Sollte die Reparatur des Smartphones nicht mehr als 130% vom Kaufpreis betragen, darf und muss V die Reparatur durchführen, sofern diese von K verlangt wird. Sollten die Kosten der Reparatur darüberliegen, darf V das Nacherfüllungsrecht des K auf Nachlieferung beschränken. 
  • Kenntnis des Käufers vom Mangel (Vorsatz; aber auch grob fahrlässige Unkenntnis, es sei denn, Verkäufer war arglistig), § 442 Abs. 1 BGB.

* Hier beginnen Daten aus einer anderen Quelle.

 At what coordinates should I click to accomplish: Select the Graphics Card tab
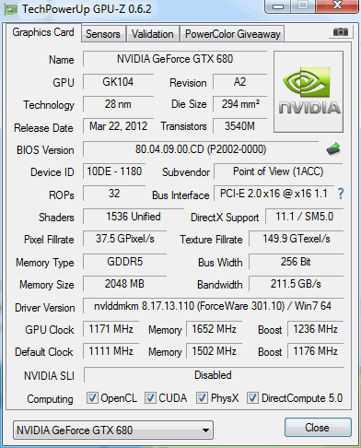(x=43, y=32)
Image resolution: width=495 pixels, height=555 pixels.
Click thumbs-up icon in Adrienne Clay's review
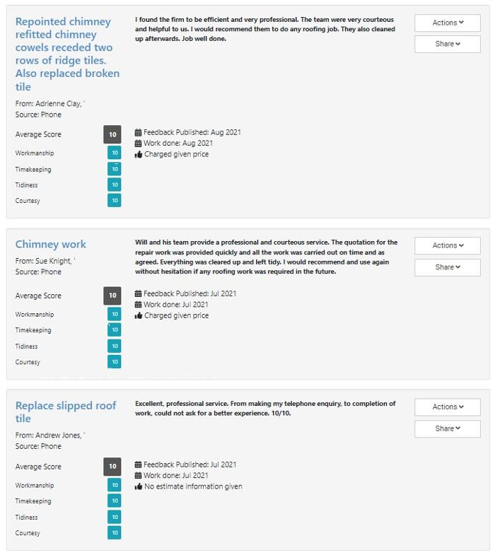coord(139,154)
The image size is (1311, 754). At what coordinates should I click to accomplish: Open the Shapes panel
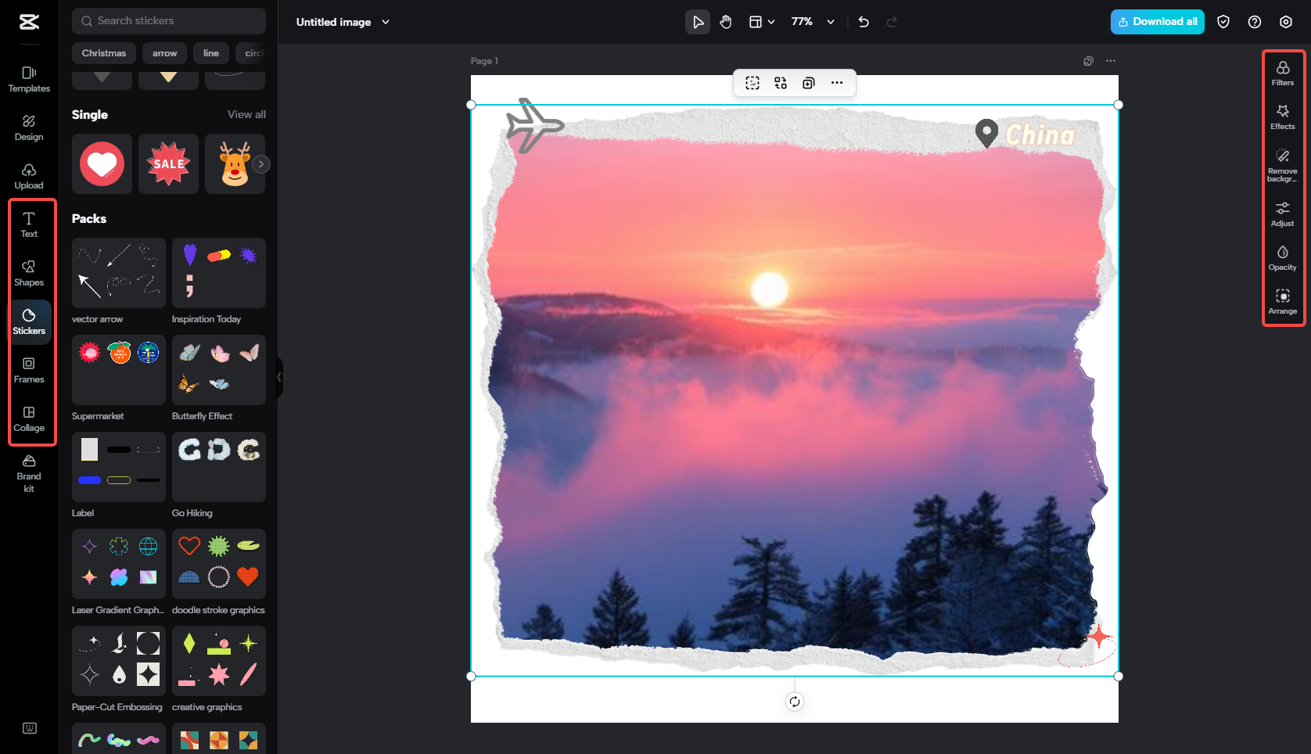pos(29,274)
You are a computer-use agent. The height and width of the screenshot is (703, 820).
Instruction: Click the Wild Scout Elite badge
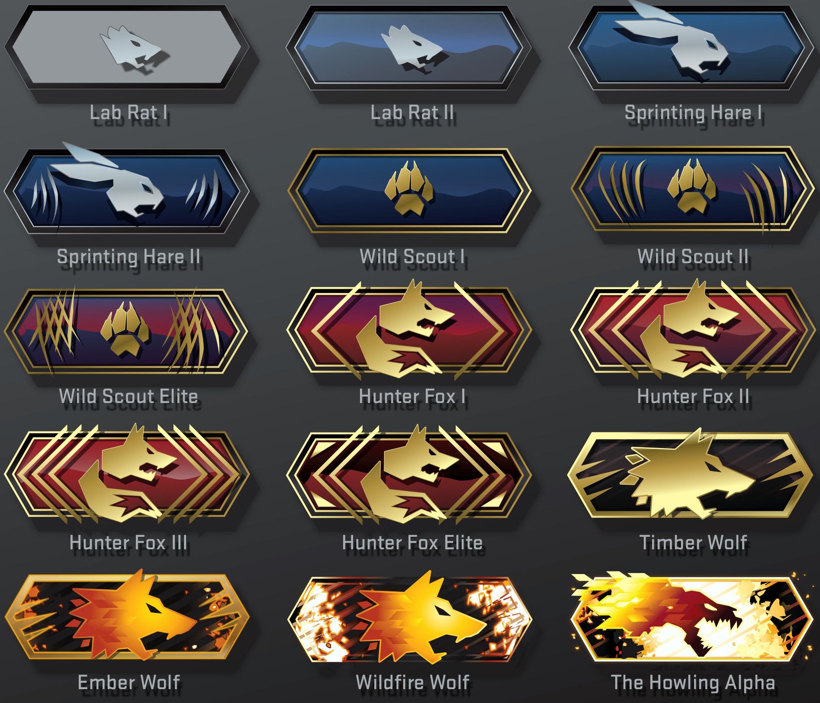[x=126, y=331]
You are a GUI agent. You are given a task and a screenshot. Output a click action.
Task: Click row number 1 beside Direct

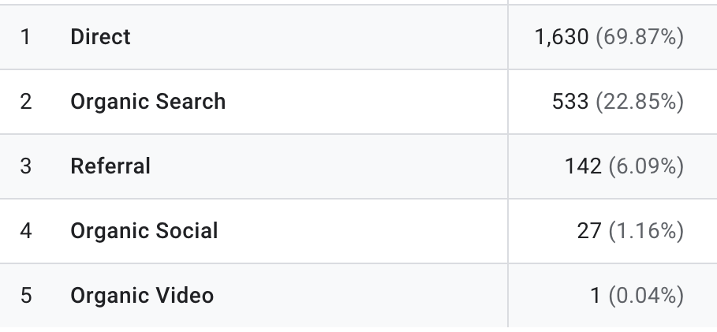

Kannte der Käufer bei Vertragsschluss den Mangel, sind seine Rechte wegen eines Mangels (und damit auch sein Recht auf Nacherfüllung) ausgeschlossen (§ 442 Abs. 1 S. 1 BGB). Kenntnis setzt positives Wissen bezüglich des Mangels voraus. Der Kenntnis gleichgesetzt ist grob fahrlässige Unkenntnis vom Mangel. In diesem Fall kann der Käufer Rechte wegen des Mangels nur geltend machen, wenn der Verkäufer den Mangel arglistig verschwiegen oder eine Garantie für die Beschaffenheit der Sache übernommen hat (§ 442 Abs. 1 S. 2 BGB).
 
Beispiel: Verkäufer V inseriert seinen 3 Jahre alten VW Beetle 1.2 TSI in einer Internetverkaufsbörse zu einem Preis von 12.000,- €. Interessent K nimmt zu V Kontakt auf und erklärt sofort, dass er den Wagen für 11.500,- € nehme, wenn V den Wagen zu K liefere. V ist irritiert und schlägt K vor, er solle doch zunächst einmal vorbeikommen und den Wagen zur Probe fahren. K erwidert jedoch, dass dies nicht nötig sei. Daraufhin nimmt V das Angebot des K an. Zwei Monate nach der Übergabe meldet sich K bei V und macht Sachmängelrechte geltend wegen eines angeblichen Motorschadens. 
 
Hier kannte K bei Vertragsschluss zwar nicht den (eventuellen) Mangel, es liegt aber in jedem Fall grob fahrlässige Unkenntnis vom (eventuellen) Mangel vor. Denn beim Kauf eines Kraftfahrzeugs soll dieses besichtigt und bei Gestattung durch den Verkäufer auch zur Probe gefahren werden. V hat eine vorherige Probefahrt sogar ausdrücklich angeboten. Dass V den (angeblichen) Mangel arglistig verschwiegen oder eine Garantie für die Beschaffenheit des Wagens übernommen hat (vgl. § 442 Abs. 1 S. 2 BGB), ist nicht ersichtlich. Es lag daher allein in der Risikosphäre des K, den Wagen „blind“ zu kaufen.
  • Vertraglicher Ausschluss der Sachmängelhaftung (soweit zulässig, vgl. §§ 444 und 476 BGB und AGB-Recht; vgl. auch § 377 Abs. 1 HGB)
Nach Möglichkeit wird der Verkäufer versuchen, Sachmängelrechte auszuschließen. Das Gesetz gestattet den vertraglichen Ausschluss der Gewährleistung jedoch nur in bestimmten Fällen und unter bestimmten Voraussetzungen.